# Make the loneliness stop?



## TemperToo (Apr 23, 2011)

It's only been a week of physical separation. We are fully moved (in a nutshell: 12 year marriage, 4 kids, a ton of critters moved 6 hours away when I drew a line in the sand about his abuse and instead of deciding we were worth changing for, he basically told us not to let the door his our @sses on the way out.)

I've been good at keeping no contact. But its hard. Of course he hasn't even attempted. No phone calls, e-mails, texts, nothing.

I've moved in with my BF in the entire world, and for that I am so thankful. But I'm afraid I'm bringing her down. (She went through something similar last year.)

My kids went to stay with my mom for a couple weeks, and I suppose that's why I'm feeling so DAYUM LONELY!!!! 

I stay busy taking care of the umteen thousand critters and cleaning the house, but I swear I just feel like an empty shell. 

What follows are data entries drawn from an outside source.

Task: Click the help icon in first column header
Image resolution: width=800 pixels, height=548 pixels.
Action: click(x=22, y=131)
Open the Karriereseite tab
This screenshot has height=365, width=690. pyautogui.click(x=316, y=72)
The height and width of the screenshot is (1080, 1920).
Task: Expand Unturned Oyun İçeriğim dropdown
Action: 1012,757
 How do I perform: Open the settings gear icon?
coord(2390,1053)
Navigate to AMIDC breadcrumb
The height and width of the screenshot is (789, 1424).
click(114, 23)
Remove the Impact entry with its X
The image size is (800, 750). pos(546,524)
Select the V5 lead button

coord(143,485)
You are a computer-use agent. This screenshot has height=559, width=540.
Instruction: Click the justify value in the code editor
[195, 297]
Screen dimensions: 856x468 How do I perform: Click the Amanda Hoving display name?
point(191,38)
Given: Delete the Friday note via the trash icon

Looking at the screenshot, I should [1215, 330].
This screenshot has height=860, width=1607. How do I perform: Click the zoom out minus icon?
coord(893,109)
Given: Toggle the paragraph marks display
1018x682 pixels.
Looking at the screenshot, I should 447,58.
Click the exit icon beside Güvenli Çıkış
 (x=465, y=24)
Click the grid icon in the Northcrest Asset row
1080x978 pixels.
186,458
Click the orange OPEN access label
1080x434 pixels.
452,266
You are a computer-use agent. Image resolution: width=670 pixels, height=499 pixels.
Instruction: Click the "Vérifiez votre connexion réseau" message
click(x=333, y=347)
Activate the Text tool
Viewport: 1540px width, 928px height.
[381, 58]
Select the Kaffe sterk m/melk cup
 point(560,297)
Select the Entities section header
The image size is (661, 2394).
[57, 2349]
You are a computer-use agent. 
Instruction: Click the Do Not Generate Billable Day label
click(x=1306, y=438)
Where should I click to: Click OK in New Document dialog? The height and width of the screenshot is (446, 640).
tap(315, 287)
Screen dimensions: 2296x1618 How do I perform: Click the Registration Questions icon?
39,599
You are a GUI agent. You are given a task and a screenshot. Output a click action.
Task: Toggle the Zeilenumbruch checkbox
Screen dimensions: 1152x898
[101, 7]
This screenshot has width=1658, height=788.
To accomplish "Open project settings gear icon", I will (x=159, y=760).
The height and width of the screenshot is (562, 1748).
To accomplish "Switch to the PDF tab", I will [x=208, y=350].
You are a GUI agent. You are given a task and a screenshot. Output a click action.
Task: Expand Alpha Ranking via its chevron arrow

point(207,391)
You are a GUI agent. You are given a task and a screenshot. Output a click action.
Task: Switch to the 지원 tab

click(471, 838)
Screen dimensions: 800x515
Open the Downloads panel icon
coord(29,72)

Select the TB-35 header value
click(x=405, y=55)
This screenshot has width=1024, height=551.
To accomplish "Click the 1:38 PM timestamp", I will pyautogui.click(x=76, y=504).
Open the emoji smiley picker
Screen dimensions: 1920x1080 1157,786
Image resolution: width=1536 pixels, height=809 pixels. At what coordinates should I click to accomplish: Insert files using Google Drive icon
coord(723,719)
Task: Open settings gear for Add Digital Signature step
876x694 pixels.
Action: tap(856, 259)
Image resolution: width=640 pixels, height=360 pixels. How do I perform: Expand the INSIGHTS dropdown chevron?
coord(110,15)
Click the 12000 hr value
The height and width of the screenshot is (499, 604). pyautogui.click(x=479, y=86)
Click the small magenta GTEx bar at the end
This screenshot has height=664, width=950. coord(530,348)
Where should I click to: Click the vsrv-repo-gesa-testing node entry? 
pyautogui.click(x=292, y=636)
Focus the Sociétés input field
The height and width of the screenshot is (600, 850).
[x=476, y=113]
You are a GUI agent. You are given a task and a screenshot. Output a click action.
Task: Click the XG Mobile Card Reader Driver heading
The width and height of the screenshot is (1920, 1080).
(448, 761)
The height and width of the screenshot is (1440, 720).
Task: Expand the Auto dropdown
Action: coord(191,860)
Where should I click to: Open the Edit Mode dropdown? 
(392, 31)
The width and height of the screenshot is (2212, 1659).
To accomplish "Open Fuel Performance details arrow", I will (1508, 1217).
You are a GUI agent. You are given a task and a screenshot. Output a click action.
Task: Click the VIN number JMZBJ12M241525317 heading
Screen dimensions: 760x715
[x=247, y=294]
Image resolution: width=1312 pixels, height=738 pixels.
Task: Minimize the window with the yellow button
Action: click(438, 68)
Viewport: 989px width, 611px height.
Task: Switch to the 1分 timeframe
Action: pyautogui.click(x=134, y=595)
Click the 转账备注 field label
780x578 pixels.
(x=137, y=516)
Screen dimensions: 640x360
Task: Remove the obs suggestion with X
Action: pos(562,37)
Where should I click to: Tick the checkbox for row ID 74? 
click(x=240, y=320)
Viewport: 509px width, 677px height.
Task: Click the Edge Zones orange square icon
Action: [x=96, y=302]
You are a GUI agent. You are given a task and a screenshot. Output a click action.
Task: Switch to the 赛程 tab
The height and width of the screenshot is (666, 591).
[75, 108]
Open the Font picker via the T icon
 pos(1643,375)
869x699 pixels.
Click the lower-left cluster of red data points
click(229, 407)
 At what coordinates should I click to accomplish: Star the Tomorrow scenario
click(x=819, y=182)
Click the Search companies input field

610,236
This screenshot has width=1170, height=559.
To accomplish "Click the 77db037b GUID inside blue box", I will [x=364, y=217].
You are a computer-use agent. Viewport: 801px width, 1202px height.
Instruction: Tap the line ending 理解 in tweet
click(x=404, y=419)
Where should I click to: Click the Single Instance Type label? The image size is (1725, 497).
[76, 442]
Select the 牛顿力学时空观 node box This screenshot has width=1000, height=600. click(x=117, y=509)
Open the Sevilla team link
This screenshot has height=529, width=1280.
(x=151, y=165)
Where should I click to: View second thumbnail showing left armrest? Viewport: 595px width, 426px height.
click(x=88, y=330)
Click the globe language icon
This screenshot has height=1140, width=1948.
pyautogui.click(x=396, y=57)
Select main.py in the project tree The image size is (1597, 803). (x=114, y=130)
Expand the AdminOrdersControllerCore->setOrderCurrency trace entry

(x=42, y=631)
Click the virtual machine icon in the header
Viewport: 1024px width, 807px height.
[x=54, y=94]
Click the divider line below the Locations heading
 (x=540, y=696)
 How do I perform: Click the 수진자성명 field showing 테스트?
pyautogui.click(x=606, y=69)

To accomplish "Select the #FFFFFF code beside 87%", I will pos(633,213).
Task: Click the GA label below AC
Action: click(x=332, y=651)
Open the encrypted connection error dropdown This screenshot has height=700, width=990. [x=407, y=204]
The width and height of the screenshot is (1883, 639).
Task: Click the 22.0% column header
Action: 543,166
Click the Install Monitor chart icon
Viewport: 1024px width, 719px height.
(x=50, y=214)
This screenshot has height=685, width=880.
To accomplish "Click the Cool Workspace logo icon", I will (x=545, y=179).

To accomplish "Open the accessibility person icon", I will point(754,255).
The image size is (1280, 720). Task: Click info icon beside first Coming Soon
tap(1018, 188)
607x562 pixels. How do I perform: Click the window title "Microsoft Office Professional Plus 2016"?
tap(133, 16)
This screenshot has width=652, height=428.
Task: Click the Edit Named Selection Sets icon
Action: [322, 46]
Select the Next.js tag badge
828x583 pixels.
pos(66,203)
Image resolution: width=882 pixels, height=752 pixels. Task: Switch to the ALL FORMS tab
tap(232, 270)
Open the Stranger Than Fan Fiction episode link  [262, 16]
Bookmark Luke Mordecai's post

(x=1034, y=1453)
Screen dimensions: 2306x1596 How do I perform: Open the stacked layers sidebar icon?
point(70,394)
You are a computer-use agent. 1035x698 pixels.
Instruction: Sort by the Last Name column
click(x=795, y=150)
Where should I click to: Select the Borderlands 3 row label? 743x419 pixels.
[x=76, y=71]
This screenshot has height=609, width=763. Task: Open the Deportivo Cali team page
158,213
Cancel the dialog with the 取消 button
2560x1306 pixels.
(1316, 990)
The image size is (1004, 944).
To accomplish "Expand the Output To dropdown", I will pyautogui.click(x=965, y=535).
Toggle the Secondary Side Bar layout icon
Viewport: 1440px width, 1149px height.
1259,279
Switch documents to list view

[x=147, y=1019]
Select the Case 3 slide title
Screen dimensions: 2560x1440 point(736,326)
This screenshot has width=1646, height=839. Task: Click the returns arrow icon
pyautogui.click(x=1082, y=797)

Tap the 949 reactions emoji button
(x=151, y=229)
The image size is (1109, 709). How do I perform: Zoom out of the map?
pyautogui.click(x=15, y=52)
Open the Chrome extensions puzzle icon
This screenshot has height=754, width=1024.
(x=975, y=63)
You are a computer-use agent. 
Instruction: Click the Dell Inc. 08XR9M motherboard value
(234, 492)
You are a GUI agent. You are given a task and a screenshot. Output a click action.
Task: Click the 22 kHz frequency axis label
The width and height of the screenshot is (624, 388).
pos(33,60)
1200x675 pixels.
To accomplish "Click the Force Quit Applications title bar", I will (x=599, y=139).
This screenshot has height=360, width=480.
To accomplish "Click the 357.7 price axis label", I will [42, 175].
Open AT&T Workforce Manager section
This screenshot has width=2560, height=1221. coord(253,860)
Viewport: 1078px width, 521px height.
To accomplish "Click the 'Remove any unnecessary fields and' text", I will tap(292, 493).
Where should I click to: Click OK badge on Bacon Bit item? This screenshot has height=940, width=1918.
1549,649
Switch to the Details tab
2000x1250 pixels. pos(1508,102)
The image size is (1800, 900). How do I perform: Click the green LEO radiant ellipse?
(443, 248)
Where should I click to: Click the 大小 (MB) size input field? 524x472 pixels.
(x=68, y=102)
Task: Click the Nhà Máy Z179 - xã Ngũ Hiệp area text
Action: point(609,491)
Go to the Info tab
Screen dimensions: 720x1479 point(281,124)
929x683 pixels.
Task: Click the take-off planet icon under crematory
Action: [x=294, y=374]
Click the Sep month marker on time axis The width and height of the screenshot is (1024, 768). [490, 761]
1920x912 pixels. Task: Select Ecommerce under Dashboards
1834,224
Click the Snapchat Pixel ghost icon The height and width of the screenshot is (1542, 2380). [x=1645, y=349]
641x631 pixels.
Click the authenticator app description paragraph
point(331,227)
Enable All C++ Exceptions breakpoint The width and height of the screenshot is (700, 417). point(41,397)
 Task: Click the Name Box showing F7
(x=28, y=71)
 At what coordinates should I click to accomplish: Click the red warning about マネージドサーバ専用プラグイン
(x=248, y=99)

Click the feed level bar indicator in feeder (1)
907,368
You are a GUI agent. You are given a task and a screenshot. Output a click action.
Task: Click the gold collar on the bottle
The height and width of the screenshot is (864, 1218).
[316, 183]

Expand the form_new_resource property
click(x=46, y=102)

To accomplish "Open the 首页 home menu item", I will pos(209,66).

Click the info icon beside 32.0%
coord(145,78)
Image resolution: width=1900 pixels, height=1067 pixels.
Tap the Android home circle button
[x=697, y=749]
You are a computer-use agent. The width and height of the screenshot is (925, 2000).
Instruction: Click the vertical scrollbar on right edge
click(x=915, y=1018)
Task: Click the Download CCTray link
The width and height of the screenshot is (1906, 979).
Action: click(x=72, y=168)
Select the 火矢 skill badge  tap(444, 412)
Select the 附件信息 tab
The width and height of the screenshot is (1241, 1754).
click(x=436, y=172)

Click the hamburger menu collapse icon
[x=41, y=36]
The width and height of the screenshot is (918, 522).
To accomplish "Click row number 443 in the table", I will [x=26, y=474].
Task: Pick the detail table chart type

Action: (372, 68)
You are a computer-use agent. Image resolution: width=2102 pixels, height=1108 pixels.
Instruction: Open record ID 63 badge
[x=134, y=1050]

When does the loneliness end? I feel so flipping damaged that I will never be the same again. I'm not myself, I hate these feelings. I'm usually an optimistic, genuinely happy person. I'm scared that I've fallen into a depression and won't be able to recover. I'm afraid I will never feel like me again....


----------



## hesnothappy (Mar 5, 2011)

Don't do it! This is temporary. You will feel good again. You have to maintain for your children and th critters LOLOL they need you. Men don't define us, they should enhance us...and vis versa. Believe me the pain does get easier and you just move to a different space. Best wishes.


----------